ABOUT THIS EXERCISE: Write the data out again, exactly as given.

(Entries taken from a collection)
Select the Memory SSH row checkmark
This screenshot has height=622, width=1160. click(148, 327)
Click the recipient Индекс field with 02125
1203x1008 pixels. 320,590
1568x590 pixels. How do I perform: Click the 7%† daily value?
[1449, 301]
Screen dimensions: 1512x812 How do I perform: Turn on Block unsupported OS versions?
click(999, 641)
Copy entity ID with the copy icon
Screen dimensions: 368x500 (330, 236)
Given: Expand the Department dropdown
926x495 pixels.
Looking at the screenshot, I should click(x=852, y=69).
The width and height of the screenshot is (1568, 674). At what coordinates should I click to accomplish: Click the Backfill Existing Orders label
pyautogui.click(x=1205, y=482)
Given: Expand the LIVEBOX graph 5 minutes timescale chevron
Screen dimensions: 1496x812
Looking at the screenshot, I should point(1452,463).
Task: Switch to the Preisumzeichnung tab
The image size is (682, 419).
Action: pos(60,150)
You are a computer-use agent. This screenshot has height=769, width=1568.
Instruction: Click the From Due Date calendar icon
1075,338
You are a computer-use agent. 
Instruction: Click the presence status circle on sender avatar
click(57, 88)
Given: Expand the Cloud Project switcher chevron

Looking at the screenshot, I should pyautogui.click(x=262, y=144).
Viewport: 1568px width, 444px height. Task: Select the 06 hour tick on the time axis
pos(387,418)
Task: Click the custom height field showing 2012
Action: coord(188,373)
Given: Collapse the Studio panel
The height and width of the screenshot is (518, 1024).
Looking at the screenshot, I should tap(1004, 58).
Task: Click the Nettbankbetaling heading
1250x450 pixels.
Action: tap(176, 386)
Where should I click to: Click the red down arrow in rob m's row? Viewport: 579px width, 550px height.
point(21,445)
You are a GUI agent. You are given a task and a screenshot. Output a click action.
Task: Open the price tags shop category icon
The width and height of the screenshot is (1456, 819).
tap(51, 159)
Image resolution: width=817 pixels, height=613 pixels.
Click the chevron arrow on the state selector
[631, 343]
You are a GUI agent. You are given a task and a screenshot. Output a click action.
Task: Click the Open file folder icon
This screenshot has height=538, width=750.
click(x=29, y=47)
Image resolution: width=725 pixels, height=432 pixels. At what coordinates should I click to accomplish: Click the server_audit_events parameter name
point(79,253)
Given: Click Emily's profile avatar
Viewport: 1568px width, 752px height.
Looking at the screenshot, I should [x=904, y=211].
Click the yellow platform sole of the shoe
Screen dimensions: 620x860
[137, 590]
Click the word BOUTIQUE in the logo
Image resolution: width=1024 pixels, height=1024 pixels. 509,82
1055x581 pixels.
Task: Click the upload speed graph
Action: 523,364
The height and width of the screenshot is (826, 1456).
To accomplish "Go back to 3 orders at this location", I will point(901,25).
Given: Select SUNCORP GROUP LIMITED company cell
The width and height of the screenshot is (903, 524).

TASK RESPONSE:
Select the Memory SSH row checkmark
This screenshot has height=622, width=1160. click(148, 327)
Click the recipient Индекс field with 02125
1203x1008 pixels. 320,590
1568x590 pixels. How do I perform: Click the 7%† daily value?
[1449, 301]
Screen dimensions: 1512x812 How do I perform: Turn on Block unsupported OS versions?
click(999, 641)
Copy entity ID with the copy icon
Screen dimensions: 368x500 (330, 236)
Given: Expand the Department dropdown
926x495 pixels.
Looking at the screenshot, I should click(x=852, y=69).
The width and height of the screenshot is (1568, 674). At what coordinates should I click to accomplish: Click the Backfill Existing Orders label
pyautogui.click(x=1205, y=482)
Given: Expand the LIVEBOX graph 5 minutes timescale chevron
Screen dimensions: 1496x812
Looking at the screenshot, I should point(1452,463).
Task: Switch to the Preisumzeichnung tab
The image size is (682, 419).
Action: pos(60,150)
You are a computer-use agent. This screenshot has height=769, width=1568.
Instruction: Click the From Due Date calendar icon
1075,338
You are a computer-use agent. 
Instruction: Click the presence status circle on sender avatar
click(57, 88)
Given: Expand the Cloud Project switcher chevron

Looking at the screenshot, I should pyautogui.click(x=262, y=144).
Viewport: 1568px width, 444px height. Task: Select the 06 hour tick on the time axis
pos(387,418)
Task: Click the custom height field showing 2012
Action: coord(188,373)
Given: Collapse the Studio panel
The height and width of the screenshot is (518, 1024).
Looking at the screenshot, I should tap(1004, 58).
Task: Click the Nettbankbetaling heading
1250x450 pixels.
Action: tap(176, 386)
Where should I click to: Click the red down arrow in rob m's row? Viewport: 579px width, 550px height.
point(21,445)
You are a GUI agent. You are given a task and a screenshot. Output a click action.
Task: Open the price tags shop category icon
The width and height of the screenshot is (1456, 819).
tap(51, 159)
Image resolution: width=817 pixels, height=613 pixels.
Click the chevron arrow on the state selector
[631, 343]
You are a GUI agent. You are given a task and a screenshot. Output a click action.
Task: Click the Open file folder icon
This screenshot has height=538, width=750.
click(x=29, y=47)
Image resolution: width=725 pixels, height=432 pixels. At what coordinates should I click to accomplish: Click the server_audit_events parameter name
point(79,253)
Given: Click Emily's profile avatar
Viewport: 1568px width, 752px height.
Looking at the screenshot, I should [x=904, y=211].
Click the yellow platform sole of the shoe
Screen dimensions: 620x860
[137, 590]
Click the word BOUTIQUE in the logo
Image resolution: width=1024 pixels, height=1024 pixels. 509,82
1055x581 pixels.
Task: Click the upload speed graph
Action: 523,364
The height and width of the screenshot is (826, 1456).
To accomplish "Go back to 3 orders at this location", I will point(901,25).
Given: Select SUNCORP GROUP LIMITED company cell
The width and height of the screenshot is (903, 524).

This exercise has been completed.